Start of MATERIAL FOR THIS TASK
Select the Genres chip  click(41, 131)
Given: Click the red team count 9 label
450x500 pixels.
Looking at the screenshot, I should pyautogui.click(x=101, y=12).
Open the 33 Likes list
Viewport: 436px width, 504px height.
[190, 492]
End of MATERIAL FOR THIS TASK
**THE PROBLEM**
Please reproduce each entry above exactly as it reads.

**TASK SOLUTION**
Select the Genres chip  click(41, 131)
Given: Click the red team count 9 label
450x500 pixels.
Looking at the screenshot, I should pyautogui.click(x=101, y=12).
Open the 33 Likes list
Viewport: 436px width, 504px height.
[190, 492]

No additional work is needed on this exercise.